**TESTO DI PARTENZA:**
□ □ □ □

4. Questa collaborazione al bene spirituale del prossimo è un compito specifico e necessario per ogni discepolo di Cristo:
“La Verità eterna mi mostrava che ci aveva creato senza di noi, ma non ci salverà senza di noi. Essa vuole che noi adoperiamo la nostra libera volontà, usando del tempo nell’esercizio delle vere virtù. Perciò andava dicendo: A voi tutti conviene cercare la gloria e la lode del mio nome nella salvezza delle anime, sostenendo con pena le molte fatiche, seguendo le vestigia di questo dolce ed amoroso Verbo; in altro modo non potrete venire a me” (Santa Caterina da Siena, Il Dialogo della divina provvidenza, c. 23).

C. I MEZZI

Chi vuole promuovere il bene spirituale altrui deve cominciare con l’avere cura del proprio bene spirituale, grazie ad una profonda relazione d’amore con il Signore in cui attingere la gioia di essere Suo, il discernimento per riconoscere la Sua volontà, e la forza per realizzarla.
La carità spirituale, alimentata da questa sorgente divina, può essere esercitata con frutto grazie a:

1. L’esempio
In un mondo che ha fatto dell’immagine il suo idolo e dei mezzi di comunicazione un veicolo potente di vanità e di menzogna, il Signore chiede ai Suoi discepoli di realizzare opere buone e, soprattutto, di amarsi perché gli uomini, vedendo la loro testimonianza, siano aiutati ad aprire il loro cuore a Lui:
“Voi siete la luce del mondo; non può restare nascosta una città collocata sopra un monte,
né si accende una lucerna per metterla sotto il moggio, ma sopra il lucerniere
perché faccia luce a tutti quelli che sono nella casa.
Così risplenda la vostra luce davanti agli uomini, perché vedano le vostre opere buone
e rendano gloria al vostro Padre che è nei cieli” (Mt 5, 14-16).
“Non prego solo per questi, ma anche per quelli che per la loro parola crederanno in me;
perché tutti siano una cosa sola. Come tu, Padre, sei in me e io in te,
siano anch’essi in noi una cosa sola, perché il mondo creda che tu mi hai mandato” (Gv 17, 20-21).
L’esempio è fondamentale anche per la carità spirituale esercitata in famiglia:
“Ugualmente voi, mogli, state sottomesse ai vostri mariti perché,
anche se alcuni si rifiutano di credere alla Parola, vengano conquistati dalla condotta delle mogli,
senza bisogno di parole, considerando la vostra condotta casta e rispettosa” (1 Pt 3, 1-2).

2. La preghiera
L’amore per il Signore genera nell’autentico discepolo cristiano da una parte lo zelo per la gloria di Dio, dall’altra il dolore per le offese a Lui fatte e per il danno dei peccatori:
“Coloro che sono uniti a me per affetto d’amore, si addolorano quando mi offendono, o vedono altri offendermi” (S. Caterina da Siena, il Dialogo della divina provvidenza, c. 1)

□ □ □ □

**DATI FORNITI:**

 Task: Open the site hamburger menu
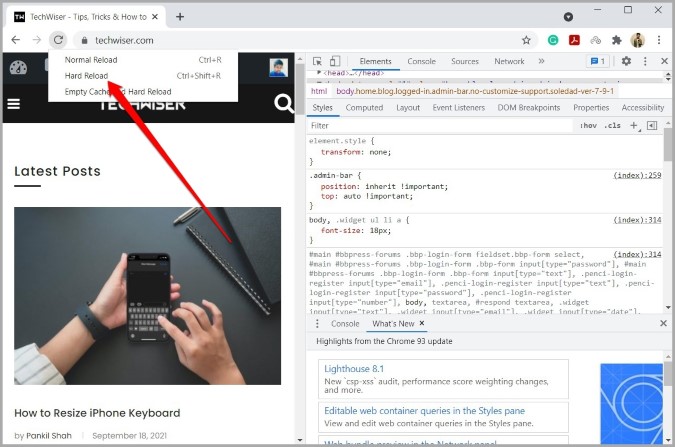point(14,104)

□ □ □ □

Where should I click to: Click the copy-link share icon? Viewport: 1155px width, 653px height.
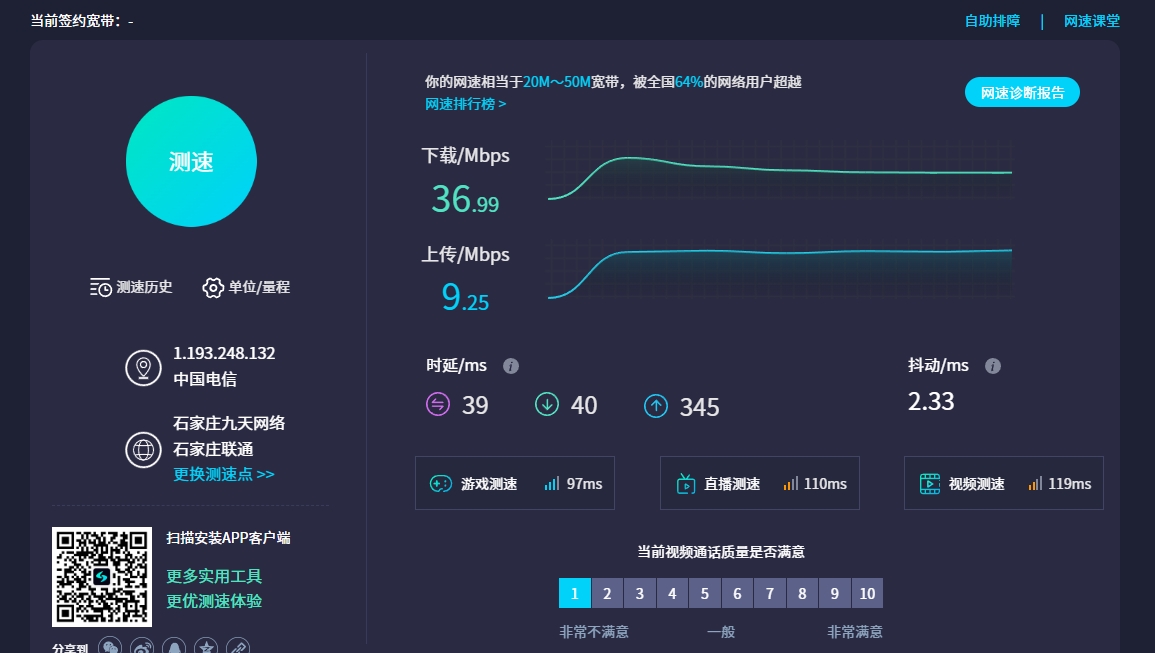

□ □ □ □

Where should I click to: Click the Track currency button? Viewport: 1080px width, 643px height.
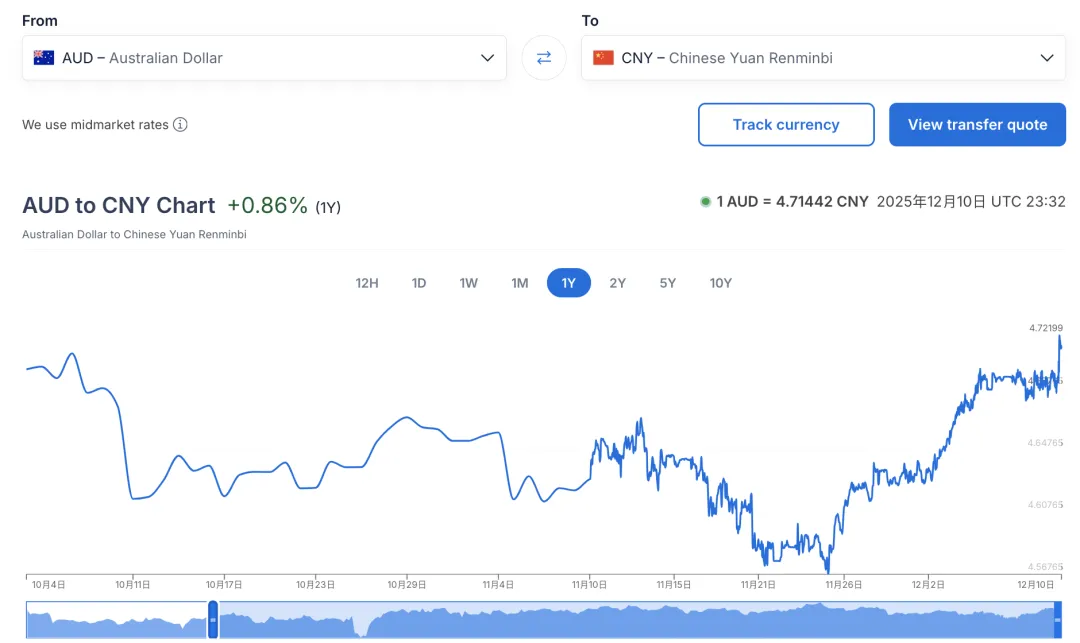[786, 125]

□ □ □ □

**CONSEGNA:** Prosegui il testo sulla carità spirituale a partire dall'ultima frase riportata. Le voci costituiscono un materiale a sé stante.

**RISPOSTA:**
Questo amore ferito alimenta la preghiera:
“O carissima figlia, addolorati della mia offesa e piangi su questi morti, affinché con l’orazione venga distrutta la loro morte”.(S. Caterina da Siena, il Dialogo della divina provvidenza, c. 6).
“Accresci perciò il fuoco del tuo desiderio, e non lasciar passare tempo senza gridare dinanzi a me per loro, con voce umile e orazione continua” (S. Caterina da Siena, il Dialogo della divina provvidenza, c. 4).
In che modo il Signore accoglie la preghiera di coloro che chiedono il bene spirituale del prossimo?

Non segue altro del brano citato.